> _Supplied material_
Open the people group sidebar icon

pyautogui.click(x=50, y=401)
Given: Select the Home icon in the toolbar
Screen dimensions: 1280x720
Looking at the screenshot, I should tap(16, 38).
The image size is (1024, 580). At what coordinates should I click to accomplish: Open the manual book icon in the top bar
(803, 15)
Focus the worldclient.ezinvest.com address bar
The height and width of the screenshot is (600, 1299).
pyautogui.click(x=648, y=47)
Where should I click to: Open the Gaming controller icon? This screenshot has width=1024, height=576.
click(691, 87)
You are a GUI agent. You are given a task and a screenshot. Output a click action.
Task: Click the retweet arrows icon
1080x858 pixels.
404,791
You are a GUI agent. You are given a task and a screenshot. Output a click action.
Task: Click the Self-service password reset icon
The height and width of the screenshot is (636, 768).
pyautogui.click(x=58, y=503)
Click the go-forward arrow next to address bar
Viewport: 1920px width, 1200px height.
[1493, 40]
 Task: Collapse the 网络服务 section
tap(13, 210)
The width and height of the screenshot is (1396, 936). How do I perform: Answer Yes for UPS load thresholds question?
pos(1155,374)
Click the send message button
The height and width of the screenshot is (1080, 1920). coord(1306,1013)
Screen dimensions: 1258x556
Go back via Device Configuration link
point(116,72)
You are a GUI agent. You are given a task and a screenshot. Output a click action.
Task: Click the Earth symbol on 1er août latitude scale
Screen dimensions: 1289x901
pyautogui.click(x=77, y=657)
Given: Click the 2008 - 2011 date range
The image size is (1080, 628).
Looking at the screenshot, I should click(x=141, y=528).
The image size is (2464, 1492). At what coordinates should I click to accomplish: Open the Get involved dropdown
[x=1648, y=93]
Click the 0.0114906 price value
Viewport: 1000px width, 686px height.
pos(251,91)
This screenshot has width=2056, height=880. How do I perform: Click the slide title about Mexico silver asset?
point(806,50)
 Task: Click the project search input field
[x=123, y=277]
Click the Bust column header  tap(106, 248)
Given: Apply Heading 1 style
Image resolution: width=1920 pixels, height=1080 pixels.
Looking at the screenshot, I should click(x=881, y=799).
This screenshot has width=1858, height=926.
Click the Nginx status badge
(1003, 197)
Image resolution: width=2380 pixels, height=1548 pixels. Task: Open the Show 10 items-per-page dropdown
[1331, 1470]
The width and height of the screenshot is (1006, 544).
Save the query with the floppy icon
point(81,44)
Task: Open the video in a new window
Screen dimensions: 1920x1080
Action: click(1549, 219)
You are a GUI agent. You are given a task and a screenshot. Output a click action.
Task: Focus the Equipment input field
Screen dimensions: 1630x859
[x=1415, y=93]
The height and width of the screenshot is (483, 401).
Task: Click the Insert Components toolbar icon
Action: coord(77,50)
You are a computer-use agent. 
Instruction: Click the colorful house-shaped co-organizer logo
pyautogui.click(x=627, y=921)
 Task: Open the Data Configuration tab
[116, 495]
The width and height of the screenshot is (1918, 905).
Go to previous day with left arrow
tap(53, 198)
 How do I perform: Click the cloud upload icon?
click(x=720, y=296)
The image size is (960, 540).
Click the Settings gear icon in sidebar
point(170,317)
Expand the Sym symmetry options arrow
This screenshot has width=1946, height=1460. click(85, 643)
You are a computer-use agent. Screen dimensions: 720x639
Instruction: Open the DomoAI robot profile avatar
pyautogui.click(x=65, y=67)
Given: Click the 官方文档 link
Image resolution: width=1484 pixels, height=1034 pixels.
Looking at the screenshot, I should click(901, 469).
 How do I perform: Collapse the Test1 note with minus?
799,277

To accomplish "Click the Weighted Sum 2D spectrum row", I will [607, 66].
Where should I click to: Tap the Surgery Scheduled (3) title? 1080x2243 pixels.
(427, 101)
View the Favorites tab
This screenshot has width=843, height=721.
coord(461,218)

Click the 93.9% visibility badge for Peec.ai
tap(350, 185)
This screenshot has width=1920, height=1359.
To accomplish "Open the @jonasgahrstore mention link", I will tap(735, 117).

> _Your goal_
Print everything in the records from the line that contains "Task: Collapse the 网络服务 section" down to the line that contains "point(116,72)", repeating those lines exactly, with both end lines included.

> _Worked solution_
 Task: Collapse the 网络服务 section
tap(13, 210)
The width and height of the screenshot is (1396, 936). How do I perform: Answer Yes for UPS load thresholds question?
pos(1155,374)
Click the send message button
The height and width of the screenshot is (1080, 1920). coord(1306,1013)
Screen dimensions: 1258x556
Go back via Device Configuration link
point(116,72)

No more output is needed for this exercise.